APPLY WHAT YOU READ -
[a] Recast the paragraph beginning "On 26 July, Formula One and the FIA announced" in the passage on the 2026 Bahrain Grand Prix as a short bulleted list that keeps its main facts.
[b] Carry on the passage on the 2026 Bahrain Grand Prix, writing what follows its final sentence.

TEXT BLOCK -
________________________

The event was originally scheduled to take place across the weekend of 10–12 April 2026 at the Bahrain International Circuit and would have been the fourth round of the championship. As of 2026, the Bahrain Grand Prix was contracted to remain on the Formula One calendar until 2036.

On 28 February 2026, the Iran war broke out following targeted airstrikes by the United States and Israel. In retaliation, Iran launched counterattacks targeting numerous American military bases in the Middle East, including those in Bahrain, Saudi Arabia, Qatar and the United Arab Emirates, all of which are host countries to Formula One Grands Prix. Shortly after the conflict began, Pirelli cancelled scheduled tyre tests at the Bahrain International Circuit because of safety concerns. On 14 March, Formula One announced that the Bahrain and Saudi Arabian Grands Prix would not take place on their originally scheduled April dates.

By late July, efforts to preserve one of the two rounds had focused on the Bahrain Grand Prix, with the Sepang International Circuit among the replacement options being considered. A decision on any replacement would need to be made before the summer break following the Hungarian Grand Prix.

=== Relocation to Sepang ===
On 24 July, the Malaysian youth and sports minister Mohammed Taufiq Johari announced that the Prime Minister Anwar Ibrahim and the Ministry of Youth and Sports had received preliminary information about the possibility of Sepang hosting the Bahrain Grand Prix. The ministry was discussing and assessing the proposal, with further developments to be announced after a decision had been finalised. Formula One had outlined the logistical requirements for staging a Grand Prix rather than presenting Malaysian authorities with a confirmed event. Although Sepang retained the FIA Grade 1 licence required for Formula One and continued to host the Malaysian motorcycle Grand Prix, organising a Formula One race at short notice would require additional work. Reuters reported that multiple replacement venues were being assessed and that no decision had been made.

On 26 July, Formula One and the FIA announced that Sepang would host the Bahrain Grand Prix from 2 to 4 October. The agreement was reached with the governments of Bahrain and Malaysia, and the remainder of the 2026 calendar was left unchanged. The addition produced a 23-race schedule, with the event forming part of a run of three consecutive race weekends alongside Azerbaijan and Singapore.

Malaysian prime minister Anwar Ibrahim welcomed the agreement and said that Malaysia was ready to support Bahrain, Formula One and the FIA in staging the event. Reports indicated that Bahrain would cover most of the rescheduling costs, while retaining the ticket pricing rights and race proceeds.

________________________

DATASET EXCERPTS -

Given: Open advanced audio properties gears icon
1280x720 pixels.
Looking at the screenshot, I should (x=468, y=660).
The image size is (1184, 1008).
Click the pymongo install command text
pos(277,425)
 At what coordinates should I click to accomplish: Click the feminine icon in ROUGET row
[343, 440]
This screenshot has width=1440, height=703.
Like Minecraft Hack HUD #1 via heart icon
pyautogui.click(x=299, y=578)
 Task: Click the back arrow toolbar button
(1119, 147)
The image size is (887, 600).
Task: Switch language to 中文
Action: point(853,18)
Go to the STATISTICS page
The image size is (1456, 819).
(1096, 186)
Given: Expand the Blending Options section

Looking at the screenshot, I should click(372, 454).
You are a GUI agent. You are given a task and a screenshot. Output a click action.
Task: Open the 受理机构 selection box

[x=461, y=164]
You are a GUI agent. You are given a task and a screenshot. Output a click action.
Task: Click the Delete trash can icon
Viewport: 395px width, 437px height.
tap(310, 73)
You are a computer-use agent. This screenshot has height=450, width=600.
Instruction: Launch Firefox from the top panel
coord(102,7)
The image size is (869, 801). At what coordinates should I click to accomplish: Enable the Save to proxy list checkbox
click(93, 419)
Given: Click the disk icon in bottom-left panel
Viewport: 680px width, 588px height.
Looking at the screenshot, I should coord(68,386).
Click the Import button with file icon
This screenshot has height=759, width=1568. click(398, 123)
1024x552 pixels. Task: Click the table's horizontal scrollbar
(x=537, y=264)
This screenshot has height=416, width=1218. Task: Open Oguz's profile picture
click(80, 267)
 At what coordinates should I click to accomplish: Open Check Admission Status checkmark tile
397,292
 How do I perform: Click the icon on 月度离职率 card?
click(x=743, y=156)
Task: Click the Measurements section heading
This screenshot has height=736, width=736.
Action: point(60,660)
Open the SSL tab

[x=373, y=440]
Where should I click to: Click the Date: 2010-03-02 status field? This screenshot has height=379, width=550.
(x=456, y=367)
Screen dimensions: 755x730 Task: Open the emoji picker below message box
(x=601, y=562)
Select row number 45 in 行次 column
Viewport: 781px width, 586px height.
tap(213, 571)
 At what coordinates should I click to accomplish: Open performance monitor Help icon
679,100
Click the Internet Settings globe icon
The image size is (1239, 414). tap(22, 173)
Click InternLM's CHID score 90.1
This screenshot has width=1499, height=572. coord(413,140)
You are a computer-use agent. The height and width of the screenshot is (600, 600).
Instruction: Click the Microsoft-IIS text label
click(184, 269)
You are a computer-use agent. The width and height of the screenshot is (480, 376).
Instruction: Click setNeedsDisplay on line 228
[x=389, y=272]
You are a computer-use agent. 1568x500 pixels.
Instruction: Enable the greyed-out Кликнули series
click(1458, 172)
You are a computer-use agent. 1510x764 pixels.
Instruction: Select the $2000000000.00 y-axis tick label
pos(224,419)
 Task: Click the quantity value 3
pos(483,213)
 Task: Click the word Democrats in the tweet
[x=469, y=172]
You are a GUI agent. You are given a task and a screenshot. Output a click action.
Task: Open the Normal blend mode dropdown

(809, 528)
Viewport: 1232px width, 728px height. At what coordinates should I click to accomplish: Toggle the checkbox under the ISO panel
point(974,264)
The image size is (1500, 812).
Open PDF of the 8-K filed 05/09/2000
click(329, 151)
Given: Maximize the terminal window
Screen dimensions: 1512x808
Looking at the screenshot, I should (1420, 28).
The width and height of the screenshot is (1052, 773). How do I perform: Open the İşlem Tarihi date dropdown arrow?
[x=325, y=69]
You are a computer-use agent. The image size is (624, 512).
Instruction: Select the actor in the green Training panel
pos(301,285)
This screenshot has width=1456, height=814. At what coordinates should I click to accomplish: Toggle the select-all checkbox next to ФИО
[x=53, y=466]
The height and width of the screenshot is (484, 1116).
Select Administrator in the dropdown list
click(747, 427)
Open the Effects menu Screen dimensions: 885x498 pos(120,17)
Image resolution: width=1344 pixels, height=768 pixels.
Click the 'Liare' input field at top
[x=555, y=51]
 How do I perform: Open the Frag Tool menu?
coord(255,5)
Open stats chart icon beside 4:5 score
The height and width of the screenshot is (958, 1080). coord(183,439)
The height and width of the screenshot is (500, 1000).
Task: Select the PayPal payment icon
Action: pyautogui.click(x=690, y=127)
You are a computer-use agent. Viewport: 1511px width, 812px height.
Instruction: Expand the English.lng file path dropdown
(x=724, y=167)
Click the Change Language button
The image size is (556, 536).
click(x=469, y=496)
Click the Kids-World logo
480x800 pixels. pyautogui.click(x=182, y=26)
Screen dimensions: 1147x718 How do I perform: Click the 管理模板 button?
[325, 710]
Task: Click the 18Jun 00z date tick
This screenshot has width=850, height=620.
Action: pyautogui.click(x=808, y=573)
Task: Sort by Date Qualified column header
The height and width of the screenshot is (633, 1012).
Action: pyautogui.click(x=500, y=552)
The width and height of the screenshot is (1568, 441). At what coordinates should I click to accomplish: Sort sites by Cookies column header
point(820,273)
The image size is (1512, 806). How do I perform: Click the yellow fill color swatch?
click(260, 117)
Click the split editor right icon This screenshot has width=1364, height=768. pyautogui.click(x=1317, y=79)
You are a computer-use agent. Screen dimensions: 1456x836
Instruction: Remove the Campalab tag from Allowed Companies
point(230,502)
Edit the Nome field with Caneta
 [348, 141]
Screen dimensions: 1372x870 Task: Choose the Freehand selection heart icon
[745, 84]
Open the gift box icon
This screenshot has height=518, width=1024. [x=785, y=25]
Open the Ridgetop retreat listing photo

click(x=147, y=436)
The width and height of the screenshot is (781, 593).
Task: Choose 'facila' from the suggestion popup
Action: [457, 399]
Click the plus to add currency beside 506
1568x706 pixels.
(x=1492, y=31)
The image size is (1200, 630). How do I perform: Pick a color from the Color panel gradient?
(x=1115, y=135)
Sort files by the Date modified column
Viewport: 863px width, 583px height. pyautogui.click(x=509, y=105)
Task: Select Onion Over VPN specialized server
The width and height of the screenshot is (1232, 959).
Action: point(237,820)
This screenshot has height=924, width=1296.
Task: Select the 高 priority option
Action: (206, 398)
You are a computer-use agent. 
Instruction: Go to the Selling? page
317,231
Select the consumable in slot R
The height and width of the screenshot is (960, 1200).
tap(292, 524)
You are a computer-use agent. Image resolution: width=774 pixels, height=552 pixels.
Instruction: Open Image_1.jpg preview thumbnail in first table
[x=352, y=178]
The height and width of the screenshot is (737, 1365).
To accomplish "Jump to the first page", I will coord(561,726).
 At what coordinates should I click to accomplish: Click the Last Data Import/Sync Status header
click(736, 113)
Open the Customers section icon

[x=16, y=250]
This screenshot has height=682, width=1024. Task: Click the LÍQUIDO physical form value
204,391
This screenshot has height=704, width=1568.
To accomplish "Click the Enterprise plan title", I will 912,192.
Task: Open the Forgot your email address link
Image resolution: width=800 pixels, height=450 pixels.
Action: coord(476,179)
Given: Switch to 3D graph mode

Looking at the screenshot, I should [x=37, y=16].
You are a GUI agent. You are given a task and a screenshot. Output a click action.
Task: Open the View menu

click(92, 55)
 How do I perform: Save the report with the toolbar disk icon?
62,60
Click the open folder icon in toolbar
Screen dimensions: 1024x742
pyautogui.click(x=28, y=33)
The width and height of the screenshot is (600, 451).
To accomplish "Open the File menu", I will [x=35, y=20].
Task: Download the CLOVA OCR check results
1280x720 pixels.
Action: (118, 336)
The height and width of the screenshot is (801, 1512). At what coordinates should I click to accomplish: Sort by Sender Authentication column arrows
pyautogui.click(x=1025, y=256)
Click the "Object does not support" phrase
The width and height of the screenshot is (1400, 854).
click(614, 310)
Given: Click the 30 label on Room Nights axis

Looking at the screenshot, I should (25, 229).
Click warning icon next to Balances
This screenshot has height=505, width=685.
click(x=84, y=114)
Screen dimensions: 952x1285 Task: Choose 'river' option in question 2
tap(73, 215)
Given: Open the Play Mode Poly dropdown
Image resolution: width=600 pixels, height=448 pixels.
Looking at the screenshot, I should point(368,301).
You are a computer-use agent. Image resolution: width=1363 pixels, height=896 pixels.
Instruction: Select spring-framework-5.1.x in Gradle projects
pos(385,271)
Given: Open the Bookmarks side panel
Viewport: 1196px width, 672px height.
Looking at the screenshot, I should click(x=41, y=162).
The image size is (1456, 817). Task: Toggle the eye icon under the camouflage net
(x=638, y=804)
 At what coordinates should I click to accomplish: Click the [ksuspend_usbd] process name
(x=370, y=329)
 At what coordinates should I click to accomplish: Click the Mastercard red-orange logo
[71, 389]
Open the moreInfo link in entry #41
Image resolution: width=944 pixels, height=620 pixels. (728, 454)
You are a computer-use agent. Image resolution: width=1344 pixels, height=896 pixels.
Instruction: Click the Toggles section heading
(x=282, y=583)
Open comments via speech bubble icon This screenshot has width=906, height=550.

________________________

ANSWERS BY ITEM -
[a]
- On 26 July, Formula One and the FIA announced that Sepang would host the Bahrain Grand Prix from 2 to 4 October.
- The agreement was reached with the governments of Bahrain and Malaysia, and the rest of the 2026 calendar stayed the same.
- The schedule grew to 23 races, and the event became part of three consecutive race weekends with Azerbaijan and Singapore.

[b]
===Championship standings before the race===
Going into the weekend, Kimi Antonelli leads the Drivers' Championship with 302 points, 66 points ahead of teammate George Russell in second and 103 ahead of Lewis Hamilton in third. Mercedes, with 538 points, leads the Constructors' Championship from Ferrari and McLaren, who are second and third with 378 and 306 points, respectively.

===Entrants===

The drivers and teams are set to be the same as the season entry list with no additional stand-in drivers for the race.

=== Tyre choices ===

Tyre supplier Pirelli selected its C2, C3, and C4 compounds—the middle three in its range—for the event, designating them as hard, medium, and soft, respectively.

=== Penalties ===
Franco Colapinto (Alpine) carries a five-place grid penalty for causing a collision at the previous Azerbaijan Grand Prix.

== Practice ==
Three free practice sessions will be held for the event. The first free practice session will be held on 2 October 2026, at 12:30 local time (UTC+8). The second free practice session will be held on the same day, at 16:00 local time. The third free practice session was held on 3 October 2026, at 12:30 local time.

==Qualifying==
Qualifying will be held on 3 October 2026, at 16:00 local time (UTC+8), and will determine the starting grid order for the race.

==Race==
The race will be held on 4 October 2026, at 15:00 local time (UTC+8), and will be run for 56 laps.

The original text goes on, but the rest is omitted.